Say how many lines of the listing below include the word "computer", with no other output.

• [INPUT FOR THIS TASK]:
________
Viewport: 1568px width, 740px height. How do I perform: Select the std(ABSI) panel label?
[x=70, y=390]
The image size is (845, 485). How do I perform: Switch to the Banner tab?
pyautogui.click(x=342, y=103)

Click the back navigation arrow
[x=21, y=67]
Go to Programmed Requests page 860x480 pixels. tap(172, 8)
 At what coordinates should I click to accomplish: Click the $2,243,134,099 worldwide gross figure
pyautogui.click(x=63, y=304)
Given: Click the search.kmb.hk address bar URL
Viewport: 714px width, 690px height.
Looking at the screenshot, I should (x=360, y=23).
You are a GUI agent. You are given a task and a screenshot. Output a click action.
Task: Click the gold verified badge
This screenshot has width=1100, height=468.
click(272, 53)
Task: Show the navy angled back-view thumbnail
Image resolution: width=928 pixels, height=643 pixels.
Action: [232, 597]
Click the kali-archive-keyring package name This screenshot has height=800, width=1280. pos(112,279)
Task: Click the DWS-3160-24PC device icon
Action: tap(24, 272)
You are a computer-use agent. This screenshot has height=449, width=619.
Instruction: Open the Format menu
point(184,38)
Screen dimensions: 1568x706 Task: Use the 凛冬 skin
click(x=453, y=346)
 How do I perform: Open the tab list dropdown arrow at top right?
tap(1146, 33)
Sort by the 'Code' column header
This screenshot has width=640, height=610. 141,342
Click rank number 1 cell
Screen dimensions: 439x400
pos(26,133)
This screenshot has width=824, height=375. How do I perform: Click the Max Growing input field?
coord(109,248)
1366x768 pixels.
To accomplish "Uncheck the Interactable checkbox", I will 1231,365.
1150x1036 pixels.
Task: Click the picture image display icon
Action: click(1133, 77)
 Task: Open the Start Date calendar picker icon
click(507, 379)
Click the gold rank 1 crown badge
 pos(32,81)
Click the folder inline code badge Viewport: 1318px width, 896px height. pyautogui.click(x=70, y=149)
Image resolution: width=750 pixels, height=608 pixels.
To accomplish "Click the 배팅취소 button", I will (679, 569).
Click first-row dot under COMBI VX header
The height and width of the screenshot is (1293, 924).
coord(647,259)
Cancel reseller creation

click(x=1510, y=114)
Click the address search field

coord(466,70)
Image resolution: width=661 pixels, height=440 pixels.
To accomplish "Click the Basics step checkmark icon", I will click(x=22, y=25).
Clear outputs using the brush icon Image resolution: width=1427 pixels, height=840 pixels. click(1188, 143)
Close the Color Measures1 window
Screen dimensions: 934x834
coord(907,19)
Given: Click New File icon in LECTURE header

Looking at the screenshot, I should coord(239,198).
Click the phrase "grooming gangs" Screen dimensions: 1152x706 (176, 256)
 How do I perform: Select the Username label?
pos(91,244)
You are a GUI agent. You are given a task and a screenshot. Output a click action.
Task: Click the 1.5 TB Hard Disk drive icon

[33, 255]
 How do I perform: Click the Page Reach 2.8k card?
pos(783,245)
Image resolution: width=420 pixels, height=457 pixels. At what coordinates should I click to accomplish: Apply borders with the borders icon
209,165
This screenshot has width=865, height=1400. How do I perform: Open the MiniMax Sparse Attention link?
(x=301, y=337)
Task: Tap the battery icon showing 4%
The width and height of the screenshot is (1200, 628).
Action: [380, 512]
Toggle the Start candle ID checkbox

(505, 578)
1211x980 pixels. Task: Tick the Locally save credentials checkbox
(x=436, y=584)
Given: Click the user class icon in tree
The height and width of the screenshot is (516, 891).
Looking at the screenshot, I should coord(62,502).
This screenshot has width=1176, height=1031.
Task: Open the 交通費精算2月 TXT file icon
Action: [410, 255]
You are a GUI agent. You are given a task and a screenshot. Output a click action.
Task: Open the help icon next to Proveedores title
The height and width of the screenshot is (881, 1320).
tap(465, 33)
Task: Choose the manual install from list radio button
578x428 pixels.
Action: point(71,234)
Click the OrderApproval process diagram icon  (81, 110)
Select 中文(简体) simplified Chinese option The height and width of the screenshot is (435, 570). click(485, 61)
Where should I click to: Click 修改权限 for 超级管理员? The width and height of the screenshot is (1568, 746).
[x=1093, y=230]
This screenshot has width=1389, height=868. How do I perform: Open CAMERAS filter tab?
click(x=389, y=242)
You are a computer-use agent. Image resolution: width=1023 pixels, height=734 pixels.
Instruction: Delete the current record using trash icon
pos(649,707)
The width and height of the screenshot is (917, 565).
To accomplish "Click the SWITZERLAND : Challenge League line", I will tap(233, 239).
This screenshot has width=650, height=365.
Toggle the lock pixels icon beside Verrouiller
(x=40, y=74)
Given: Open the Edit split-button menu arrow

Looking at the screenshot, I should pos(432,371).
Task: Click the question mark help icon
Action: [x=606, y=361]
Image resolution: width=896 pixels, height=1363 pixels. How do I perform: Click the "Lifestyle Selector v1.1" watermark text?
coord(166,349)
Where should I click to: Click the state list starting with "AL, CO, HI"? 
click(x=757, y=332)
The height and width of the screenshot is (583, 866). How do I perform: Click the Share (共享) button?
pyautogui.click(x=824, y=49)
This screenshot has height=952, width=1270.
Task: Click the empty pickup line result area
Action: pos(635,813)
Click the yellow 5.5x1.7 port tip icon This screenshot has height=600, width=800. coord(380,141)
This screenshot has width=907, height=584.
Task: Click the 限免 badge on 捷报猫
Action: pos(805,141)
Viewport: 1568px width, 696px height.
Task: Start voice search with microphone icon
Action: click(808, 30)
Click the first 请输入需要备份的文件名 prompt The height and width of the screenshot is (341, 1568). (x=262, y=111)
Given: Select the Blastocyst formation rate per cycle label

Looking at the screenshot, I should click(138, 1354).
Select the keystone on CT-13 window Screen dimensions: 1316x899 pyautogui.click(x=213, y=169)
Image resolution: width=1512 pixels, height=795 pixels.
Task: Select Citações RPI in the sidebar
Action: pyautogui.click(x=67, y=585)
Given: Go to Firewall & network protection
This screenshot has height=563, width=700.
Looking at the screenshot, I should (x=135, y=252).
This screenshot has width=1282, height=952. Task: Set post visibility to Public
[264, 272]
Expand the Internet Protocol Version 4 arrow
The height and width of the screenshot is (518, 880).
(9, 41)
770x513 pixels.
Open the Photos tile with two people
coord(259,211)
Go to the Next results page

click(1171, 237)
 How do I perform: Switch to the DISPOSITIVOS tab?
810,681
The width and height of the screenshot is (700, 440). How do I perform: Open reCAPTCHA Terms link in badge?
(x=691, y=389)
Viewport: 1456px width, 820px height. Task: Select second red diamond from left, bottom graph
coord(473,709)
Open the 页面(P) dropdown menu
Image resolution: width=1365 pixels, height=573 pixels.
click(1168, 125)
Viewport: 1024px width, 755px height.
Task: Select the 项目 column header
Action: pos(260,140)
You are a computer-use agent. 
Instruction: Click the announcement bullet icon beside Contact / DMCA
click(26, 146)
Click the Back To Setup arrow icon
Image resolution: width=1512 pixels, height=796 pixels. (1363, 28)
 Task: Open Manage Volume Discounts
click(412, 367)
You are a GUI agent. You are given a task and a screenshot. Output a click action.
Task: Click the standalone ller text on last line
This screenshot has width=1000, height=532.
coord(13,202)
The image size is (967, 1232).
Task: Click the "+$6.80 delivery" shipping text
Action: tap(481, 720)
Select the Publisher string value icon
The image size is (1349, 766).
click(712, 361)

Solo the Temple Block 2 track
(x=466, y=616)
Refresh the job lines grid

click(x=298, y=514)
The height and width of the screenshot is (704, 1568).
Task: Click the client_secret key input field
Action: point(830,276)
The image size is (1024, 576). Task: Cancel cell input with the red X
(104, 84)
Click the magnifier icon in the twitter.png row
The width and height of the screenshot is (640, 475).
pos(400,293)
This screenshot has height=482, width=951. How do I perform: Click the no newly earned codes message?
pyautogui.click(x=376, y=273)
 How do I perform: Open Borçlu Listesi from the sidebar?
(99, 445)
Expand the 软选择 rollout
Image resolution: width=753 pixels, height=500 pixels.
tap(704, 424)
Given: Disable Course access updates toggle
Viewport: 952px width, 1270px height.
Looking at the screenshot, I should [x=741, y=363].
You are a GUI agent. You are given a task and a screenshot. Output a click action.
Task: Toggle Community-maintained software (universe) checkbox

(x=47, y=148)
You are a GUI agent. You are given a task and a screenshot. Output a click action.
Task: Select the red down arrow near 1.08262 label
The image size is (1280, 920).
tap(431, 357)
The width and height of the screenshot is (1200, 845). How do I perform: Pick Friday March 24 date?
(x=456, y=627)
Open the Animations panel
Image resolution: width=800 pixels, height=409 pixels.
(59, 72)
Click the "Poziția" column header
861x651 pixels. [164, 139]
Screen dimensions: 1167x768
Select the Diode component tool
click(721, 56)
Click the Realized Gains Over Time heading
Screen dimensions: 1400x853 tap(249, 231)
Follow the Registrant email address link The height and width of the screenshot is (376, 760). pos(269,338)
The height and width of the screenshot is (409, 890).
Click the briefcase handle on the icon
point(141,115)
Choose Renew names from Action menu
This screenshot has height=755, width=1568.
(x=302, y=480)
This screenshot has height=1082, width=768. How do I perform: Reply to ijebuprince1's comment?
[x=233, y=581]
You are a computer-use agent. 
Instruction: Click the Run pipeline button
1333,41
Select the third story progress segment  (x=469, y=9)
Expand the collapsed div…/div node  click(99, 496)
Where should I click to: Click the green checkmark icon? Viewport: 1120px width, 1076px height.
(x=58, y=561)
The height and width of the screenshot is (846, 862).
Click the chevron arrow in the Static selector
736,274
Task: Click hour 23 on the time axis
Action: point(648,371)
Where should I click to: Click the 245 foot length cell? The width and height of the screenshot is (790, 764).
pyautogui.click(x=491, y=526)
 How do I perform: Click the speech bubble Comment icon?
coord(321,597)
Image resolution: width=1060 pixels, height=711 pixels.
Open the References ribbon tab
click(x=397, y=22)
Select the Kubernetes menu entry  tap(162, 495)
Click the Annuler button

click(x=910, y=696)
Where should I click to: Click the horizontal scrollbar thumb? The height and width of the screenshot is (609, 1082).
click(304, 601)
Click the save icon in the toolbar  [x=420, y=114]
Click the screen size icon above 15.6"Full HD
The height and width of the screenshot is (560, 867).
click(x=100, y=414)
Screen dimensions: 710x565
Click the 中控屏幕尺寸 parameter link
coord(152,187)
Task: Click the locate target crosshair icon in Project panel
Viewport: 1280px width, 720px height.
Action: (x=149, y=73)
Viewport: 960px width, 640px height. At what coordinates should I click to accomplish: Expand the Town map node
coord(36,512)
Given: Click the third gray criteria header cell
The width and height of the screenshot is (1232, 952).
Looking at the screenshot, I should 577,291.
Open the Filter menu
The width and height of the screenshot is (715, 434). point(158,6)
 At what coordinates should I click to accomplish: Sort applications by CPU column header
________
• [ANSWER SECTION]: 4